The GARDENA gardening expert
Dear Mr. S., the ivy will cause little to only minor damage to your tree. First of all, the ivy only makes use of the tree as a climbing frame, and is not a parasite like mistletoe, for example. This means that the ivy roots do not penerate into the tree and remove any nutrients.
However, the following can happen:
1. After all these years, the ivy achieves a significant weight. Therefore, your apple tree should have had a classic crown growth with well-formed, powerful bearing branches, in order for it to carry the weight of the ivy even during wet weather or under snow. In general, it should cause no problems. However, branches will break if they become rotten.
2. It is important not to let the ivy climb out over the roof canopy of the apple tree.
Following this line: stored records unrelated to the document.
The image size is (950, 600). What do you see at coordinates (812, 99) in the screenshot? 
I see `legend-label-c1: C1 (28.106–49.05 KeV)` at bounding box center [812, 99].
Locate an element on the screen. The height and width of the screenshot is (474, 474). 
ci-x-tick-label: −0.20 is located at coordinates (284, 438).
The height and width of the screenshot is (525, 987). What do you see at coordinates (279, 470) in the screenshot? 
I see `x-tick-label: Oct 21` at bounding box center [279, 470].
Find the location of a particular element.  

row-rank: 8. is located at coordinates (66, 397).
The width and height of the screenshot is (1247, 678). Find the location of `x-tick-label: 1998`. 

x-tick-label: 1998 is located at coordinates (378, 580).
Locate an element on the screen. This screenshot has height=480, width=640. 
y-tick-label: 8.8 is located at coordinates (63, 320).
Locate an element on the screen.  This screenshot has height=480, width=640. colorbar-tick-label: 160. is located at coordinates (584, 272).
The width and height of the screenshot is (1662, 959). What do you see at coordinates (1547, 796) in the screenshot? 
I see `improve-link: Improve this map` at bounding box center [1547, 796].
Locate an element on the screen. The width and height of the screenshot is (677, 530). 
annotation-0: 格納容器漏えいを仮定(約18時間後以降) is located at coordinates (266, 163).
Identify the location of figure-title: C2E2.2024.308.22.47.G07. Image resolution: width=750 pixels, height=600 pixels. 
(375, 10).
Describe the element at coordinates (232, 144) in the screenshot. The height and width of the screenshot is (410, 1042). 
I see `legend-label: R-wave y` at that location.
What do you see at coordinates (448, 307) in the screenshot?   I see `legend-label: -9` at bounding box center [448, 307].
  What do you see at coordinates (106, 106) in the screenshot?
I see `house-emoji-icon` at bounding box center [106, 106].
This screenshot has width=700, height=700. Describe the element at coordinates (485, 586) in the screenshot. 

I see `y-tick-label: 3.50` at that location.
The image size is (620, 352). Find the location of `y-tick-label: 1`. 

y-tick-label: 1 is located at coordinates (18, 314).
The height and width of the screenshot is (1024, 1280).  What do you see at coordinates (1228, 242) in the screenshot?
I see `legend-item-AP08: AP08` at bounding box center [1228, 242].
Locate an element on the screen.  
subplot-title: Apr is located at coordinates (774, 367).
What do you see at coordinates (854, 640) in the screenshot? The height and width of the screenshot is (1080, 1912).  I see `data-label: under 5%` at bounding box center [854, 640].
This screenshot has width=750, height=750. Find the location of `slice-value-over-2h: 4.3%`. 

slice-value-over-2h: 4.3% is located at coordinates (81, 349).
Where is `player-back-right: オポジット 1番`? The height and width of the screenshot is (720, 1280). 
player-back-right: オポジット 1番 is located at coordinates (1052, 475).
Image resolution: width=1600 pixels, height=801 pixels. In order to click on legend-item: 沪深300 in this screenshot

Only when the ivy cuts the leaves of the apple tree off from the light does a competition arise between the two plants.
As long as the ivy's position does not damage the tree, which seldom happens, we can consider the interaction of the two plants as an ecological enrichment. The roof canopy provides sanctuary for numerous insects and nesting places for birds. In addition, the ivy flowers in late autumn provide bees with an extra source of nectar, and blackbirds love to eat the mature fruit of old ivy when times are hard in late winter. These green oases of rest in winter, when most other plants lose their leaves, are also pleasant for us to look at.